All Saints

See Commentary on Matthew 5:1-12


Homily 1 - 2020

Has the pandemic had you thinking of deeper things that you had not thought much about previously?

Perhaps it would be better not to think too much about some things, and simply leave our future in the hands of God. Personally, I think, I hope, that I trust God totally on that score.

Today’s First Reading was taken from the Apocalypse [as the Lectionary called it]. In graphic detail it outlined a vision, a dream, seen by someone called John. He spoke of heaven where he saw “a huge number, impossible to count, of people from every nation, race, tribe and language”. They were enthusiastic, ecstatic, carried away by the wonder of God and of Jesus who was there with God.

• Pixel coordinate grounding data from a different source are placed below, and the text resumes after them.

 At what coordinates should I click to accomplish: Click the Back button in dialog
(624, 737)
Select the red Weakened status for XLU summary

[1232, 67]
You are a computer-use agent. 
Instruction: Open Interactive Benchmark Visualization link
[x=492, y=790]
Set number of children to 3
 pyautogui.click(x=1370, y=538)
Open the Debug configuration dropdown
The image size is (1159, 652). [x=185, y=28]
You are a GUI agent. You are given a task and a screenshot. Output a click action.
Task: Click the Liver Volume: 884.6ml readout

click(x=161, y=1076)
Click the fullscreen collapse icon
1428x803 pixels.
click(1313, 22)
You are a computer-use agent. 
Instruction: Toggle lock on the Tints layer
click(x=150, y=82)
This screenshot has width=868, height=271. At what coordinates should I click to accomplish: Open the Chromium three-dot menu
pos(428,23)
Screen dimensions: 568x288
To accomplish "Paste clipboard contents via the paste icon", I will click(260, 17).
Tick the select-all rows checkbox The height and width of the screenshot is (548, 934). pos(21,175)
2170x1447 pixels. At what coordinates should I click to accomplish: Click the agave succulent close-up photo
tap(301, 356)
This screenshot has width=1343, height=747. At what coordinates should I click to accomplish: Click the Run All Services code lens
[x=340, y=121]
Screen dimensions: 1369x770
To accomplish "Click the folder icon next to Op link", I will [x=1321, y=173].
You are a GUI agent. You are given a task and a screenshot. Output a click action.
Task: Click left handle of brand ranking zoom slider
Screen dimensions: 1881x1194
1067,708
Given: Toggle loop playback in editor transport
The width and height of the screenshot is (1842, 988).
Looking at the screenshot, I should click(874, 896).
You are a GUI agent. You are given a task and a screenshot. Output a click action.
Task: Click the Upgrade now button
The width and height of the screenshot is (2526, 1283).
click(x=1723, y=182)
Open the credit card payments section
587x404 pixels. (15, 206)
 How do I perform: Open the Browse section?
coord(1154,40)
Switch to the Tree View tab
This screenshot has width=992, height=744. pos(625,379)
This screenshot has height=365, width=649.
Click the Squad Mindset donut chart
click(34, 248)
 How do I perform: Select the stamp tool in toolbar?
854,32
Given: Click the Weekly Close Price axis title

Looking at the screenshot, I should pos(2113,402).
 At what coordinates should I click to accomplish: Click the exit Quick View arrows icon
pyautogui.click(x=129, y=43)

The Second Reading brought another dimension to heaven. Its focus was relationship with God — the relationship of child to parent. What could that mean? What could that be like?

Interestingly, the Reading said that “we are already the children of God” — but that seems to be a reality that few of us, perhaps none of us, recognises or feels now. We take it on faith, if we think much of it at all.

With death, apparently, our capacity to see will change. We shall see what now we cannot see. As a result, “We shall see God as God really is”, possibly because we shall finally see ourselves as we really are, even now — daughters and sons of God — a relationship that will become so transforming, so deep, so personal that we in fact become “like God” [as the Reading went on to say]. What on earth could that mean, “We shall become like God?” What might that be like?

Perhaps we need to be patient [or would it be better if we were more impatient?], waiting for the moment of death, when that new capacity to see the real will itself become real.